Du haut de ses collines de Samarie ou de Galilée, Israël regarde avec effroi vers l’Occident, où tous les soirs le soleil se fait engloutir par la mer qui ne le rend jamais (puisque le lendemain il se lèvera à l’Orient!). Est-ce pour avoir fait ce même constat avec les bateaux qui s’éloignent de la rive que l’Israélite n’est pas devenu pécheur (si ce n’est d’eaux douces !) contrairement à ses voisins méditerranéens? Pour lui, il est évident que la mer ne peut être vaincue que par Dieu, qui seul a le pouvoir de l’ouvrir pour y faire «passer» son peuple lors de la libération du pays d’Égypte (Ex 13). Image que reprendront les évangélistes qui font marcher Jésus sur la mer (de Galilée), comme signe annonciateur de sa divinité. Un effroi que traduit encore l’histoire de ce Jonas (plus légendaire que prophétique) envoyé à Ninive (autrement dit du côté où le soleil se lève!) pour annoncer le salut et la conversion, et qui fuit vers l’Occident (autrement dit par la mer), où il sera englouti par un monstre et d’où il ne ressortira qu’en priant le Seigneur Dieu: «Du ventre de la mort, j’appelle au secours, entends ma voix!»

De la mort à la Vie

Ces soifs que l’Homme ne peut étancher seul, ces sources dont la fraîcheur lui permettent de se remettre en route traversent de part en part la Bible, qui précise encore que c’est par l’eau (par exemple du baptême) que s’opère le passage (la Pâque) de la mort à la Vie. C’est l’eau qui va permettre à Jésus, tout spécialement dans le quatrième évangile, des noces de Cana à la Samaritaine, de se faire connaître de façon imagée comme le Sauveur et «fils du Dieu de Vie». «Qui boira l’eau que je lui donnerai n’aura plus jamais soif; l’eau que je lui donnerai deviendra en lui une source d'eau qui jaillira en vie éternelle» (Jn 4,14).

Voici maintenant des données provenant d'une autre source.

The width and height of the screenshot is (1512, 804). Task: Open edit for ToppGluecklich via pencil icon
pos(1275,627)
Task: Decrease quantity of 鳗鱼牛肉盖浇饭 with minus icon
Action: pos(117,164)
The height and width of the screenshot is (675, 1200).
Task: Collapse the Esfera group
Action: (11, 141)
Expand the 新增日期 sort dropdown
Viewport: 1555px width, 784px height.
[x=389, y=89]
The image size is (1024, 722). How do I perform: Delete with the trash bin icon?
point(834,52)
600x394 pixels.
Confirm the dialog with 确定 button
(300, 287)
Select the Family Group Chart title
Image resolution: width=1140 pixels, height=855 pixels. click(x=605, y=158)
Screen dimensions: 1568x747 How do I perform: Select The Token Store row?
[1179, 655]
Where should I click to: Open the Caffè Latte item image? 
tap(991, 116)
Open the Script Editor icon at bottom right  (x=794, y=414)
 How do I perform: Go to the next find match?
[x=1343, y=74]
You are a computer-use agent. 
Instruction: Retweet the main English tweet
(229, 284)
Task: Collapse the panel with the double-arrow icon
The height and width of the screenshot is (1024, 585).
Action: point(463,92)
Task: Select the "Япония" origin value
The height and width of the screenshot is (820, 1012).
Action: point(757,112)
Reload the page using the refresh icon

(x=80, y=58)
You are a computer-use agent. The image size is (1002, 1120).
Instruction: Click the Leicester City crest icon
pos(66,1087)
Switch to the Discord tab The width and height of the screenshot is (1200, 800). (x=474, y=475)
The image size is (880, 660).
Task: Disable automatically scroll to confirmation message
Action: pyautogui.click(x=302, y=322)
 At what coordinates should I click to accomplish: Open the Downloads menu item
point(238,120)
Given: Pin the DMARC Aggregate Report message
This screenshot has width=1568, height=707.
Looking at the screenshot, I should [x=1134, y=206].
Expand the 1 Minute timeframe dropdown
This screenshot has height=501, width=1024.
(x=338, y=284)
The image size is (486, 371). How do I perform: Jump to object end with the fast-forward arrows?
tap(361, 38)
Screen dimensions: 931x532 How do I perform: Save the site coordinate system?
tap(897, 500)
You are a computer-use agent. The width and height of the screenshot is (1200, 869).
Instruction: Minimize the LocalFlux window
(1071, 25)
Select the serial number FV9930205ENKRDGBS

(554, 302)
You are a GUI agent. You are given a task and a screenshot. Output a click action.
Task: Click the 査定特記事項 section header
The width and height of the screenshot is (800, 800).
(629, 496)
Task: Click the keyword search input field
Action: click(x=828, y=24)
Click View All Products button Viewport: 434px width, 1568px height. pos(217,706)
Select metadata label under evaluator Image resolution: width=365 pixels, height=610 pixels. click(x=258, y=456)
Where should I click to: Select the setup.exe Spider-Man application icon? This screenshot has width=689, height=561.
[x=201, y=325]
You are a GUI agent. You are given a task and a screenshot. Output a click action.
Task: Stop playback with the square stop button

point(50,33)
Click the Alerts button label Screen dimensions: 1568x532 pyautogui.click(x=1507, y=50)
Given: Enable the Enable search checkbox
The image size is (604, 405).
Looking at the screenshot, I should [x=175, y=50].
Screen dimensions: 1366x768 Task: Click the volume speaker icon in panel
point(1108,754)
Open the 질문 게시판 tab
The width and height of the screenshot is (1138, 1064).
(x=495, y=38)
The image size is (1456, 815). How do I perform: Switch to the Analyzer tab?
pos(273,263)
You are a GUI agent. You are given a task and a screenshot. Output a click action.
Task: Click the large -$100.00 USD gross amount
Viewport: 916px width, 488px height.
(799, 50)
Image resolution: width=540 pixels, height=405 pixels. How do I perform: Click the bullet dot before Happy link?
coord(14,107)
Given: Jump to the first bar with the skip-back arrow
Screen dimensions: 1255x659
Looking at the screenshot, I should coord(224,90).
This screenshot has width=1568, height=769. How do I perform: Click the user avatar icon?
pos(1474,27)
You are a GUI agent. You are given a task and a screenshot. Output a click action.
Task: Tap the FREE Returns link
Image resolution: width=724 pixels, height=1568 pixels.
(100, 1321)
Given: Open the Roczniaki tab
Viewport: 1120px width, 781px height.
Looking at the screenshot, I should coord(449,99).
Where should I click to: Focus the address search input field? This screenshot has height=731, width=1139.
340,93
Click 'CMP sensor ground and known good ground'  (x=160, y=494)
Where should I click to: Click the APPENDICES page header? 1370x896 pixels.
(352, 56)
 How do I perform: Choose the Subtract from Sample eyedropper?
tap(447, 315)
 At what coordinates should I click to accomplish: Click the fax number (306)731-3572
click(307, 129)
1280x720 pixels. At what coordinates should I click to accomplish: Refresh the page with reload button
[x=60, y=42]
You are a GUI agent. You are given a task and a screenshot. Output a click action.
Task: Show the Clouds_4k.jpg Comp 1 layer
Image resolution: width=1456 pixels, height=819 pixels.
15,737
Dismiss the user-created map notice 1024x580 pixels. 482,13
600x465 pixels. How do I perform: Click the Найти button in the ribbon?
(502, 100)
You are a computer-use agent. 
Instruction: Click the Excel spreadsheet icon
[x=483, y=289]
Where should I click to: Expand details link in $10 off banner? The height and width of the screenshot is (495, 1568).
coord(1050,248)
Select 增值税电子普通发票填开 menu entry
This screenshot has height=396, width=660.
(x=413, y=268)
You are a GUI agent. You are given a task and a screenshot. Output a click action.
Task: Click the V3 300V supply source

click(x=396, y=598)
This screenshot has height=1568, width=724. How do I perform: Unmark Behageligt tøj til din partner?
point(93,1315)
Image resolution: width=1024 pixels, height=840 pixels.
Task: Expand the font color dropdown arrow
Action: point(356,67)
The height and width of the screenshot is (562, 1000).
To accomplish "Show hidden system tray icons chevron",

L’eau est le lieu où s’inscrit le miracle, aussi bien dans la piscine de Bethesda pour le paralytique (Jn 5) que dans celle de Siloé pour l’aveugle de naissance (Jn 9). Ces hommes cabossés par la vie se trouvent là où coule l’eau, et Jésus les prend de toute son empathie. Mais il leur demande de mettre aussi du leur: «Lève-toi!», «Vas te laver!». Ces impératifs ne peuvent venir que de Dieu, ils sont de l’ordre de la création. Et ils exigent la participation de l’Homme pour se faire résurrection. «L’aveugle y alla, se lava et à son retour il voyait!»